Exercise requirements: Drop the pictures and repeat exactly from the "How do I perform: Click the SOAX logo?" line down to the last line of the entries below.

Dataset entries
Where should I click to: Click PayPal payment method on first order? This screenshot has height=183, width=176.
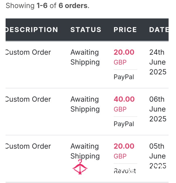click(x=124, y=77)
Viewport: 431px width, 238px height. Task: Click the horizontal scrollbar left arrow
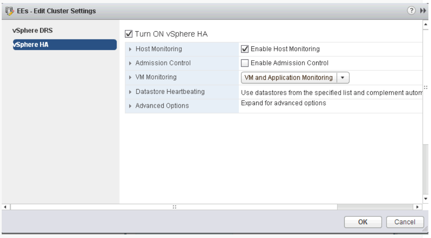pos(5,207)

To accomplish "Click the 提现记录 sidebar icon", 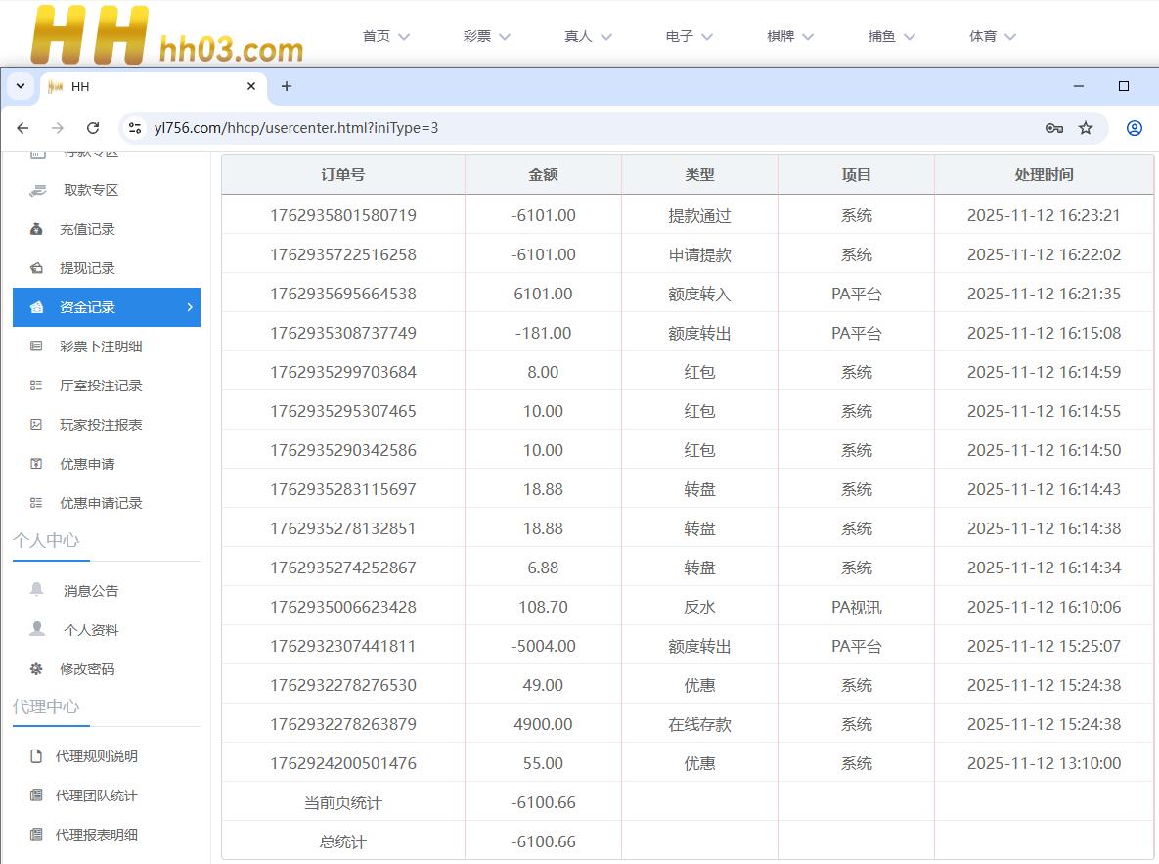I will [36, 268].
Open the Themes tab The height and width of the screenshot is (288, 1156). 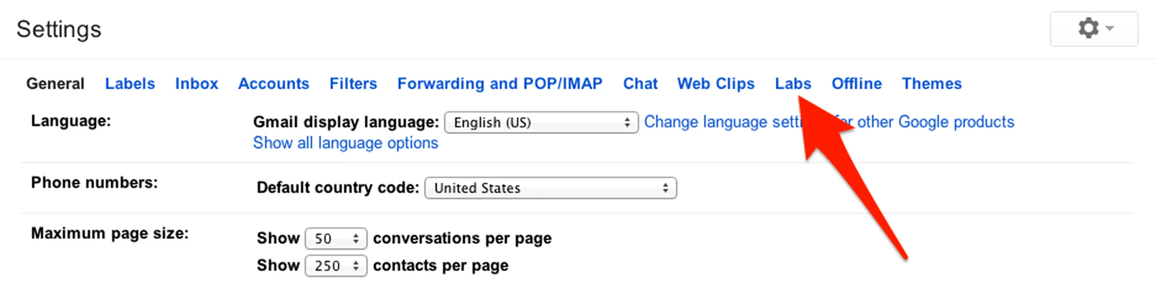[x=932, y=84]
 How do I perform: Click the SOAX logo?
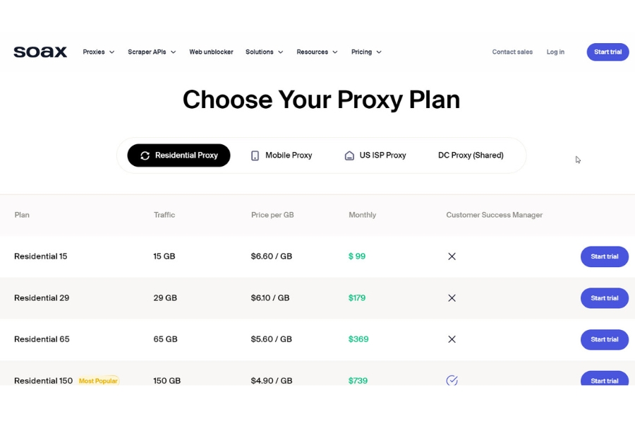[x=40, y=52]
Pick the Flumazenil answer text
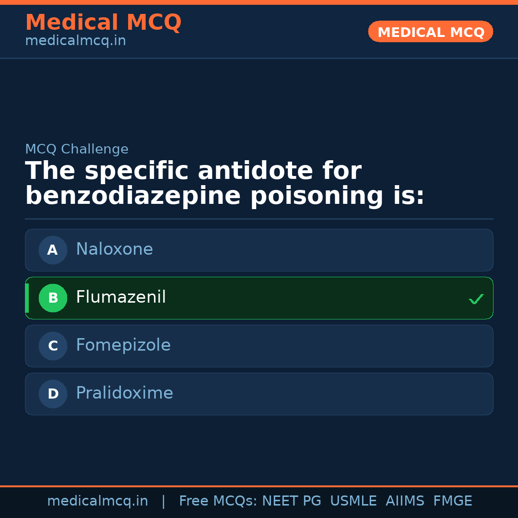 pos(121,297)
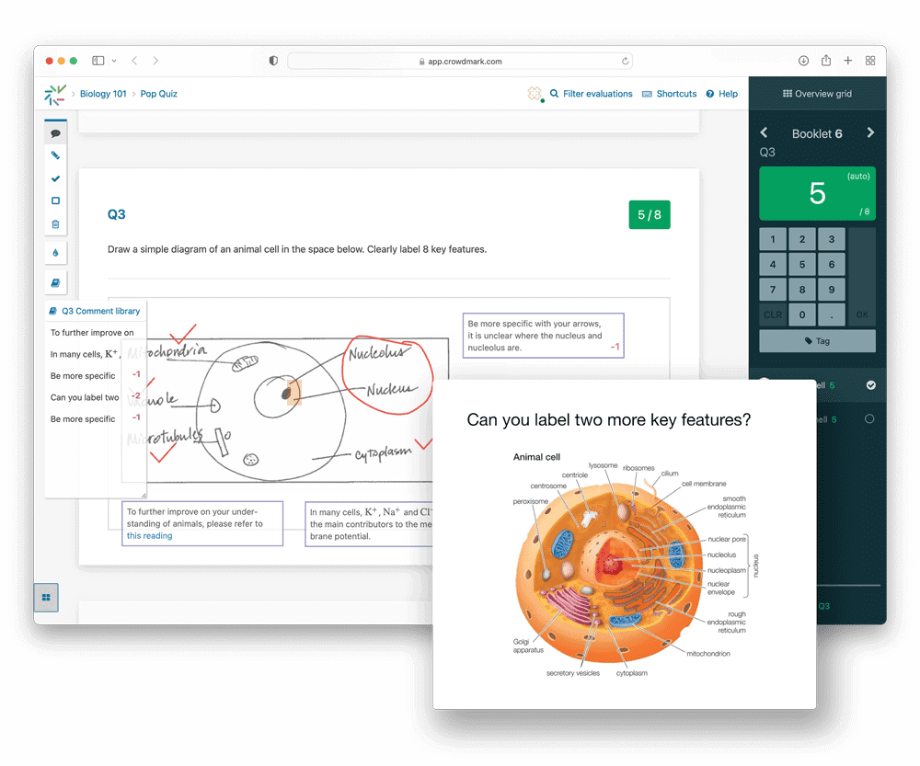
Task: Open the ink color droplet tool
Action: 55,253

Task answer:
 How do I perform: Click the SOAX logo?
[x=40, y=52]
Pick the Flumazenil answer text
 pos(121,297)
Task: Open the ink color droplet tool
Action: 55,253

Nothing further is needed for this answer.